The transthoracic echocardiogram showed a hyperdynamic left ventricle with a left ventricular ejection fraction of 65%, the right atrial collapse, diastolic collapse of the right ventricle, and 3.5 cm of pericardial effusion. The effusion contained fibrin deposits adhering to the myocardium. Pericardiocentesis yielded 900mL of haemoserous fluid. Cytology was negative for malignancy. The PCR test of pericardial effusion was negative for adenovirus, enterovirus, and SARS-CoV-2.

Original illustration from the article of Wong et al.
PCR test of the pericardial fluid was positive for Mycobacterium tuberculosis. The level of adenosine deaminase in the pericardial fluid was significantly elevated. The authors stated that these findings in the pericardial fluid, in the absence of coagulopathy, malignancy, and autoimmune etiologies, are pathognomonic of TB involvement. The patient initiated an anti-TB regimen comprising rifampicin, isoniazid, ethambutol, and pyrazinamide. Subsequent echocardiography demonstrated the resolution of the effusion. The symptoms improved markedly, and the patient was discharged after two weeks of the anti-TB regimen. Four weeks after discharge, a chest X-ray showed a resolution of pericardial effusion and residual left retrocardiac consolidation.
This article was published in the European Heart Journal – Case Reports.
Journal Reference
Wong SW, et al. Tuberculous pericarditis with tamponade diagnosed concomitantly with COVID-19: a case report, European Heart Journal- Case Reports, Volume 5, Issue 1, January 2021, ytaa491 (Open Access) https://doi.org/10.1093/ehjcr/ytaa491
2nd Case Report
The authors presented a case of TB pericarditis with cardiac tamponade diagnosed simultaneously with COVID-19.
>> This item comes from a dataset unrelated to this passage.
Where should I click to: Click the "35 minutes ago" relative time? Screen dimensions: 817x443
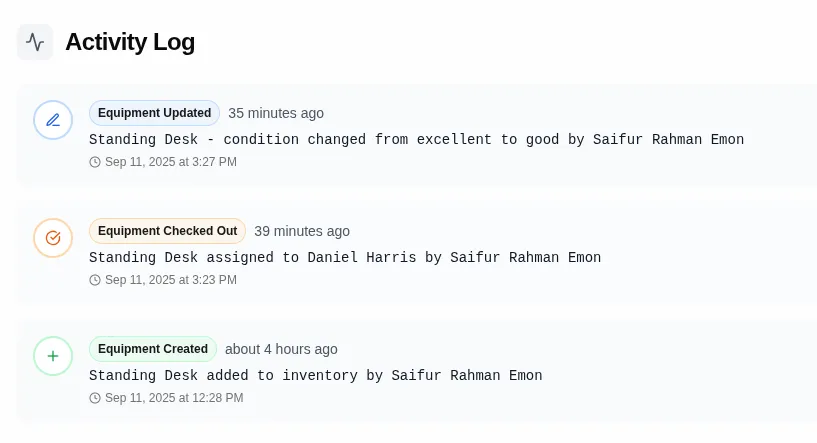click(x=276, y=113)
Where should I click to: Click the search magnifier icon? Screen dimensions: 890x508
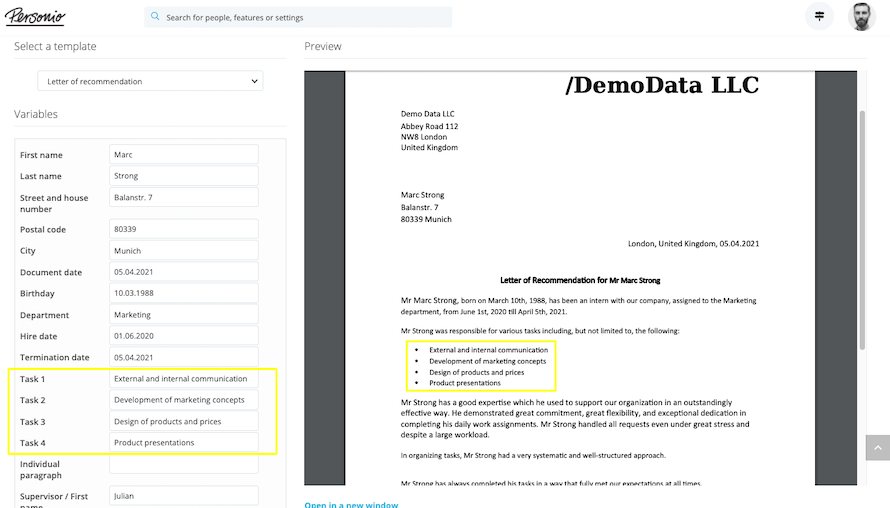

A man aged 52 years with chronic kidney disease who was not on hemodialysis was admitted with shortness of breath, fluid overload, and hypoxemia. He tested positive for SARS-CoV-2 and was treated with steroids, remdesevir, tocilizumab, and hemodialysis.
On day 60 of hospitalization, he deteriorated with stupor and hypotension. Echocardiography showed a new large circumferential pericardial effusion with right ventricular diastolic collapse and increased respiratory variation in peak E-wave mitral inflow velocity, consistent with tamponade physiology. An emergency pericardiocentesis was performed, and hemodynamic instability was resolved immediately after aspiration of 750 milliliters of frank pus. Empiric antibiotics were given initially.
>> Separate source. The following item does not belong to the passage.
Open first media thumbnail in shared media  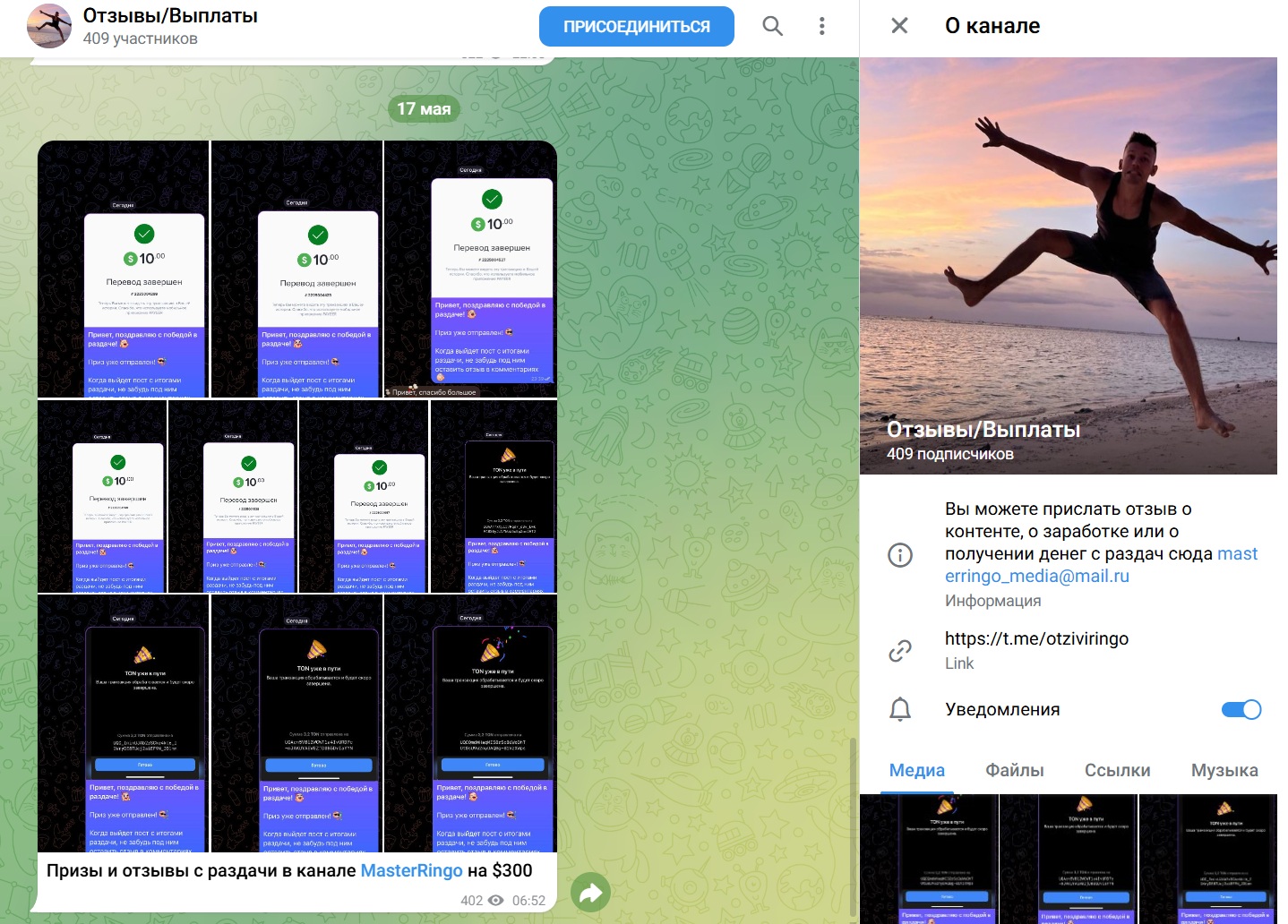929,858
The pericardial fluid was positive for acid-fast bacilli and adenosine deaminase. Anti-TB therapy was started. Subsequent echocardiography demonstrated a reaccumulated pericardial effusion, but there was no tamponade, suggesting a partial response to the anti-TB treatment. However, the patient’s condition further deteriorated with the development of septic shock and cardiac arrest.
This article was published in the Chest.
Journal Reference
Khosa JK et al. Tuberculous tamponade with a twist: a case of TB and COVID-19. Chest. 2022 Oct; 162(4): A553. (Open Access) https://www.ncbi.nlm.nih.gov/pmc/articles/PMC9548719/
Conclusion
In these two case reports, individuals diagnosed with COVID-19 developed TB pericarditis and pericardial tamponade. The authors suggested that COVID-19 could trigger an inflammatory response that serves as a nidus for TB reactivation. Therefore, clinicians should incorporate TB into the differential diagnosis in patients with viral infection, pericarditis, and tamponade.
Serial echocardiography and imaging techniques, including computed tomography, may be appropriate, particularly in young patients who deteriorate at an alarming rate. However, the gold standard for confirming TB pericarditis is the identification of Mycobacterium tuberculosis in the pericardial fluid or tissue.